По французской моде депутаты Думы третьего и четвертого созывов то и дело вызывали обидчиков на дуэль – это был своеобразный способ самопиара, вполне безопасный. Из четырех десятков думских дуэлей ни одна не завершилась трагически. Кажется, только однажды пролилась кровь – когда А. Гучков легко ранил другого «октябриста» графа А. Уварова, который обозвал его «политиканом».
«Для дуэли нужны, во-первых, оскорбления, во-вторых, широкая реклама, в-третьих, полдюжины автомобилей, затем десяток газетных репортеров, наконец, фотографический аппарат (еще лучше кинематограф)», – иронизировала газета «Утро России» в фельетоне «Сирано де Гучков».
Другой депутат О. Пергамент, член кадетской партии, по происхождению еврей, вызывал лютую ненависть у ультраправых, которые даже сочинили эпиграмму:
Вместо того, чтобы сидеть дома и ждать погрома, Пергамент стрелялся с черносотенным депутатом Н. Марковым.
Заклятые враги поехали за город с секундантами, тоже депутатами Думы. Картинно обменялись выстрелами. Не попали. «Господа, ваша честь защищена, теперь вы можете протянуть друг другу руки», – объявил секундант. Все выпили шампанского и поехали домой.
Дуэль Гучкова и Уварова.
Пока обстановка в стране не стала критической, особенных проблем с Думой у правительства не возникало.

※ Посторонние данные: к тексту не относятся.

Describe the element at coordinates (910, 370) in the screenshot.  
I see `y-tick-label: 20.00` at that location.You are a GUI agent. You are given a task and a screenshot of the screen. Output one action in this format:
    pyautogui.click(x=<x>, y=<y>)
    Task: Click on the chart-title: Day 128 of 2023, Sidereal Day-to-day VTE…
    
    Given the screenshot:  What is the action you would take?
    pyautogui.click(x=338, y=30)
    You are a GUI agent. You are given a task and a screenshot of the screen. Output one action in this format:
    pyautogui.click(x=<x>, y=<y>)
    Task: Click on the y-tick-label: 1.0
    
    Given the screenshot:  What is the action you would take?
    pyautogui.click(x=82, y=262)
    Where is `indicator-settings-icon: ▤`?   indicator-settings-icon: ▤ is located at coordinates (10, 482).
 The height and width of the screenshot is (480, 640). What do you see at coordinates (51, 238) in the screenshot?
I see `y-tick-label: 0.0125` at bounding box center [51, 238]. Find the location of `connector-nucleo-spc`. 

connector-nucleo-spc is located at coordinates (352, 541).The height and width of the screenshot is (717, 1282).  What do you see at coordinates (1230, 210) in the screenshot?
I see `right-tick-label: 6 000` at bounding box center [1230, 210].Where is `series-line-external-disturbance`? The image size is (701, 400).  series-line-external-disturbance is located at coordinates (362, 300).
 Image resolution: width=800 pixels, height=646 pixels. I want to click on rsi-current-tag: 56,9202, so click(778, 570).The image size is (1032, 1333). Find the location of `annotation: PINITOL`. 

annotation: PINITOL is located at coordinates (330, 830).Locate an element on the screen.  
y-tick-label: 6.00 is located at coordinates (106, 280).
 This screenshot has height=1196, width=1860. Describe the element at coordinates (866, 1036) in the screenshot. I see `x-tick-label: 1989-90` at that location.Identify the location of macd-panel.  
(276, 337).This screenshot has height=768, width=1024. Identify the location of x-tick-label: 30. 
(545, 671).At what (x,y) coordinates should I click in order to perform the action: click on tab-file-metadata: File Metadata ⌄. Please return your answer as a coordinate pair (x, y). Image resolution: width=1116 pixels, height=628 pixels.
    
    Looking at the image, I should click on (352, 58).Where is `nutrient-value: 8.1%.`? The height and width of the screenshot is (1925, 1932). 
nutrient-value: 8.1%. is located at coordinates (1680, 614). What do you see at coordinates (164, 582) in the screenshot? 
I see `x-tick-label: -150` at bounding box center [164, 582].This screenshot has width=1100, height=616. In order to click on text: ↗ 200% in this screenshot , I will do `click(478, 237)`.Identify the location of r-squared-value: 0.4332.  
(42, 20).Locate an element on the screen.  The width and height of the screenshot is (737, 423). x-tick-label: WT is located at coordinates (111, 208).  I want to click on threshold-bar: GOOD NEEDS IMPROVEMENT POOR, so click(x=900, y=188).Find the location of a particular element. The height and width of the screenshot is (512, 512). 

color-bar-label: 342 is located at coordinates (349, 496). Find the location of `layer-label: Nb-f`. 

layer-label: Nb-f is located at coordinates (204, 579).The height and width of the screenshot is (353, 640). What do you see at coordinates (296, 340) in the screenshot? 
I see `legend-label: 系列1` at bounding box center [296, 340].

Покладистость парламента обеспечивалась еще и тем, что председательствовал в нем октябрист М.В. Родзянко, сменивший на этом посту Гучкова еще в прежнем составе и сумевший сохранить расположение большинства. Михаил Владимирович был приемлем и для царя, поскольку был убежденным монархистом, камергером двора. По дальнейшей эволюции взглядов этого неконфликтного, осторожного человека можно проследить за тем, как центральная часть Думы постепенно левела и переходила в лагерь, враждебный самодержавию. Забегая вперед, скажу, что разрыв между Властью и Обществом, предрешивший падение монархии, произойдет, когда в августе 1915 года в Думе сформируется Прогрессивный блок из левых и правых либералов, то есть центр присоединится к оппозиции.
Казалось бы, при «думской монархии» парламент был низведен до положения декорации или же «свистка», в который выходил весь пар общественного недовольства. Люди читали газеты, восхищались дерзостью ораторов, и создавалось ощущение, что в стране происходит политическая жизнь, что есть народные представители, которые в будущем, может быть, чего-то добьются. На самом же деле самодержавие не допускало Общество ни к каким важным решениям, а при всяком затруднении попросту приказывало Думе завершить очередную сессию.
Но даже такой недопарламент представлял собой угрозу для российской государственной модели. В роковую минуту, когда Власть зашатается, вдруг окажется, что в стране есть альтернативный центр политической воли – легитимный и уже привычный. Тогда декорация перестанет быть декорацией.
Во второй части книги будет хронологически показано, как постепенно подготавливался и с какой неожиданной легкостью осуществился этот поворот.